Tafsir Al-Isra' 32: Zina Itu Ibarat Api, Bukan Kereta Api

Tafsir Al-Isra Ilustrasi

Perzinaan yang dilakukan dengan istri teman atau istri tetangga berpotensi pertengkaran dan sangat mungkin terjadi pembunuhan. Rebutan cewek dalam dunia pelacuran sering berujung pembunuhan. Untuk itu, benar sekali Tuhan mengaitkan ayat zina dengan ayat pembunuhan, baik pembunuhan bayi maupun antar orang dewasa.

Dua efek dari perbuatan zina dikatakan pada ayat kaji ini, yakni: “fahisyah” dan “sa’a sabila”. Fahisyah adalah perbuatan keji yang tidak patut dilakukan oleh orang beriman.

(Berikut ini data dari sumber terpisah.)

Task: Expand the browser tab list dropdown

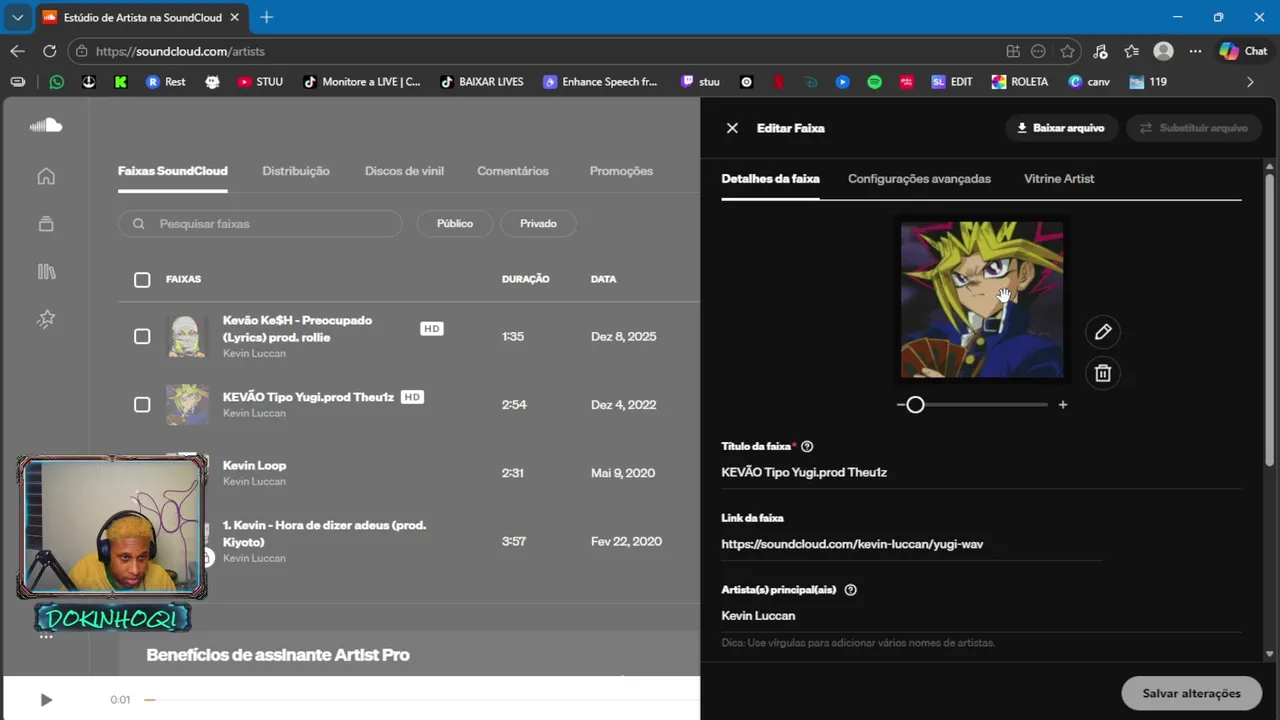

Sedangkan sa’a sabila adalah pelaku zina tertimpa jalan hidup yang buruk. Bila lahir anak, maka anak itu tidak bernasab secara sah yang tentu mengakibatkan ketidak jelasan status. Seperti tidak punya hak waris kepada ayah, tidak punya wali nikah dari nasab, jika anak itu perempuan.

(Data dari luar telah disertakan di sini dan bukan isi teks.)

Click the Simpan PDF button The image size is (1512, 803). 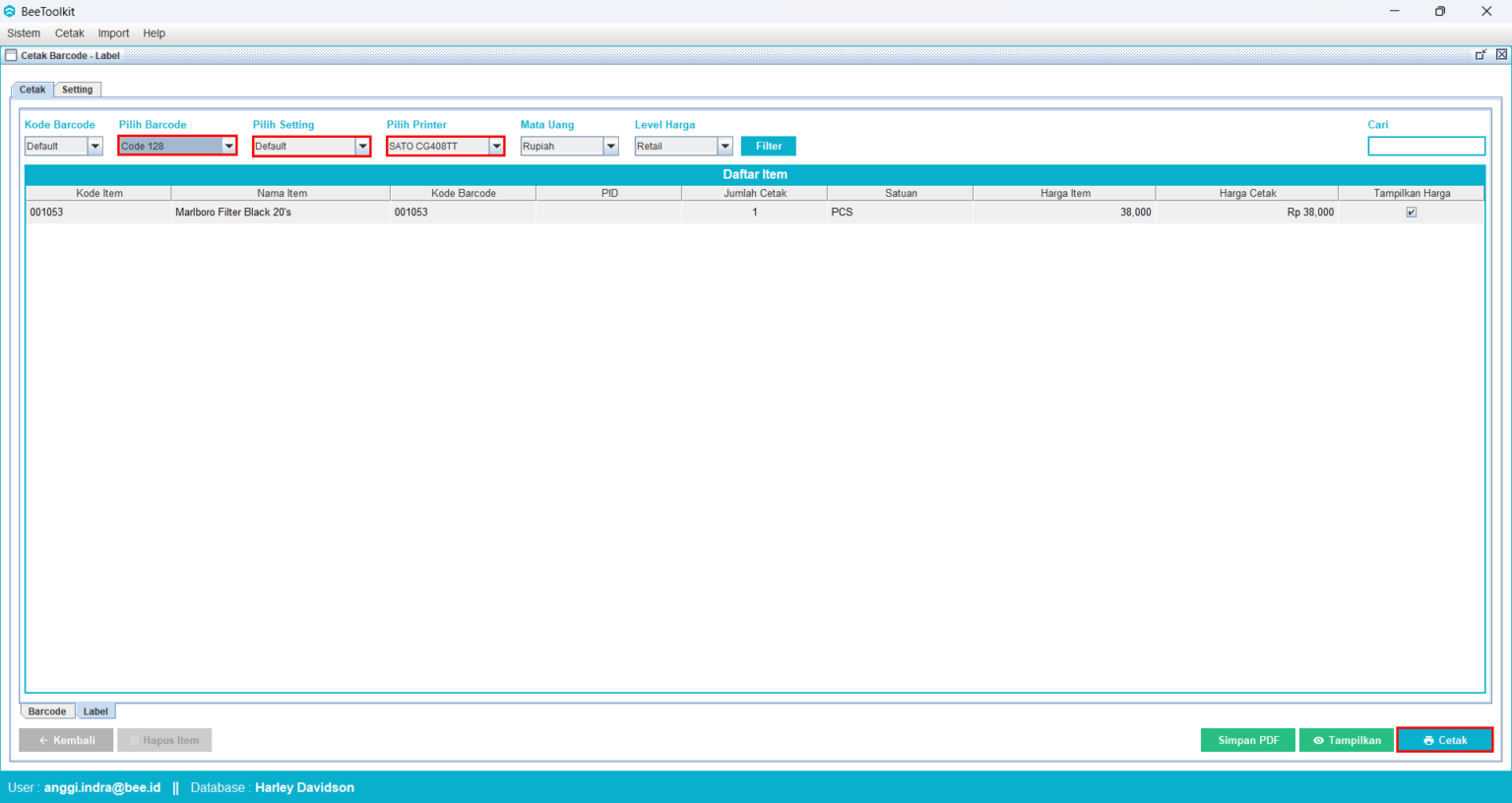coord(1247,739)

Apalagi jika dikaitkan dengan zaman sekarang yang serba administratif. Anak itu tidak punya akte kelahiran yang sah. Tentu menyulitkan, seperti mau sekolah, pemberkasan, menikah dan lain-lain. Anak yang lahir dari perzinaan sungguh anak yang suci, tanpa dosa, sama dengan anak manusia yang lahir dari pernikahan yang sah atau dari budak wanita miliknya. Yang berdosa adalah orang tuanya, bukan anak. Tapi anak ikut tertimpa status buruk akibat perbuatan orang tuanya.

Begitu halnya dengan nama baik pelaku zina dalam tatanan masyarakat bermoral. Pelaku zina akan menjadi rendah dalam pandangan publik, meskipun Allah SWT selalu membuka pintu tobat seluas-luasnya. Tidak ada dosa yang tidak diampuni, asal serius bertobat.

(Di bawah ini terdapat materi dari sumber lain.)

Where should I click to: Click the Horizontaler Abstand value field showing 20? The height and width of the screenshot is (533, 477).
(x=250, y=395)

Tidak sama dengan hukum tatanan manusia yang cederung mengeksekusi dan final. Orang terhormat bisa direndahkan gara-gara berzina. Di Amerika, seseorang bisa batal menjadi calon presiden karena diketahui punya skandal seksual. Itulah arah pesan firman-Nya “wa sa’a sabila”.

Untuk itu, benar sekali jika larangan berzina ini diantar dengan bahasa antisipatif, “jangan mendekati” atau “ wa la taqrabu”. Tidak dengan larangan langsung obyek, seperti: “jangan berzina”. Artinya, zina itu punya zona.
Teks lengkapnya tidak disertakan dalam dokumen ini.